Échange sur Twitter entre le syndicaliste CGT Jean-François Simmarano et Daniel Berrebi.
Échange sur Twitter entre le syndicaliste CGT Jean-François Simmarano et Daniel Berrebi.

Changement de port

Difficile de croire que le calendrier – le Stena Carrier entrant dans le port le jour même de la transition entre la SNCM et la nouvelle compagnie de Rocca, baptisée MCM – est une pure coïncidence. Surtout, le nouveau concurrent dessert désormais Marseille et non Toulon comme il en était question au début. « Pourquoi ne pas dire que ce navire n’a pas eu l’autorisation d’exploitation à Toulon ? », s’insurgeait le représentant CFE-CGC de la marine marchande, Pierre Maupoint de Vandeul au début du conflit.

Au port de Toulon, on se fait plus précis : « Aucune demande formalisée d’accoster à Toulon n’a été déposée. Ce n’est pas que l’on ne veut pas mais on ne peut pas. Le seul poste capable d’accueillir un bateau de cette taille est déjà loué ». Interrogé sur le sujet, Daniel Berrebi assure que Corsica Linea pouvait avoir une place mais a préféré Marseille. « Et sinon Pierre Mattei [PDG de Corsica Ferries] nous fera de la place », ironisait-il, quitte à donner du corps à une alliance des deux compagnies contre l’ex-SNCM.

« Les intérêts de la grande distribution insulaire »

En Corse, les menaces grondent et le revendication d’une compagnie régionale, appuyée par le nouveau président nationaliste, revient à la charge. Le cahier des charges de la nouvelle délégation de service public, promis pour l’automne dernier, n’est toujours pas connu.
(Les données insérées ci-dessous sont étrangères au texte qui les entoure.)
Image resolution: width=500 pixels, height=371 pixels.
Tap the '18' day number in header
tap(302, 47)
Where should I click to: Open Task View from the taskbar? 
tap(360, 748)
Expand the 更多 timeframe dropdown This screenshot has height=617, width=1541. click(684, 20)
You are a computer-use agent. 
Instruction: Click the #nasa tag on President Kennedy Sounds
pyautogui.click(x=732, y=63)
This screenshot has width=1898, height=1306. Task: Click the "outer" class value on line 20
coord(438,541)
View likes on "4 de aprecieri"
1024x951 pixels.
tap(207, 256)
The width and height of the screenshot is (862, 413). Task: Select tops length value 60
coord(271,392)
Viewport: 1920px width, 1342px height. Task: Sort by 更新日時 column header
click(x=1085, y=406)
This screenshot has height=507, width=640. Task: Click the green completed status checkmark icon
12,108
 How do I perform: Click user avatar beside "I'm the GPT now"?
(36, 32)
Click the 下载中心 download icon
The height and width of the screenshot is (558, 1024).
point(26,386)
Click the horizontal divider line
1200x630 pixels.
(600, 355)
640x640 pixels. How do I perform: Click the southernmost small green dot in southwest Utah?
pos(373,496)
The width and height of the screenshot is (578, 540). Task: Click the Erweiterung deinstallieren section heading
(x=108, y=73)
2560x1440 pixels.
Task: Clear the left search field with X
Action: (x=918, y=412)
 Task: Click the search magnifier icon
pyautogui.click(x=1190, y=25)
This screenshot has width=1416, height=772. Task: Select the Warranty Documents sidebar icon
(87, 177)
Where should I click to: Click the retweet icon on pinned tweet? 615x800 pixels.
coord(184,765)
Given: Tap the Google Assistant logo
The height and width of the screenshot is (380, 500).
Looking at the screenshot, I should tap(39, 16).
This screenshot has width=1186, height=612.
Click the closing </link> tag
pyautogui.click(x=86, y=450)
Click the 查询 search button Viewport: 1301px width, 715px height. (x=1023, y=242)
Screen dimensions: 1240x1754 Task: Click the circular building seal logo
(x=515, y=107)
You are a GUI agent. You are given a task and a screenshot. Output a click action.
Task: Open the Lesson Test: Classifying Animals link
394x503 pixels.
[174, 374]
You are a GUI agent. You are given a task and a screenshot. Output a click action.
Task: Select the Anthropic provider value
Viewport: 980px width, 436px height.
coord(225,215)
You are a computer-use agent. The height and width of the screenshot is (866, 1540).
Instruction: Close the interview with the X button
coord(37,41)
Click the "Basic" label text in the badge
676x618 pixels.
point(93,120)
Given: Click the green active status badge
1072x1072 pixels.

De même que le bilan de la consultation par l’office des transports de Corse qui s’intéressait au périmètre de ce futur contrat que la Maritime Corse Méditerranée doit décrocher avec son allié, la Méridionale, si elle veut survivre. Si d’apparence le blocage est dommageable pour Corsica Linea, qui a annoncé 30 000 euros de pertes par jour de blocage, elle bénéficie en réalité de la montée en pression.

Tandis que Patrick Rocca joue le consensus en déclarant dans Corse-matin que « désormais, il faut se remettre au travail », Corsica Maritima fait monter la sauce en publiant par exemple le jugement ordonnant aux marins CGT de la MCM de stopper le blocage. Elle relaie abondamment des témoignages d’exaspération, en particulier des milieux économiques, tout en les invitant à l’action à l’image de ce billet de blog : « L’oppression du verrou de la CGT marseillaise doit sauter une bonne fois pour toutes. Nous demandons à toute la Corse, à tous les Corses de se mobiliser. Aussi, nous donnons rendez-vous à toute la population de la Corse, à nos élus, à nos entrepreneurs, à nos agriculteurs, à nos artisans et commerçants, à nos enfants de nous rejoindre le samedi 9 janvier à 11 heures devant la préfecture à Ajaccio. »

« Il ne faut pas oublier que les actionnaires de Corsica Linea sont tous des clients de la SNCM », insiste Daniel Berrebi. Justement, pour Jean-Français Simmarano, « Corsica Linea représente les intérêts de la grande distribution insulaire, pas l’intérêt général », faisant référence à ses principaux fondateurs, François Padrona et Jean-Félix Acquaviva, gérants de Leclerc et de Super U en Corse, accompagnés d’acteurs des matériaux de construction et de la distribution de boissons.

Entre les deux, les déclarations de la collectivité territoriale de Corse (CTC) se font rares. La CGT n’est pas conviée à la grande table ronde organisée ce samedi 9 janvier à cause du blocage du Stena Carrier. Quant aux responsables de Corsica Linea, ils ont indiqué qu’ils la bouderaient si leur navire est toujours en rade. À l’image d’un dossier qui tourne en rond.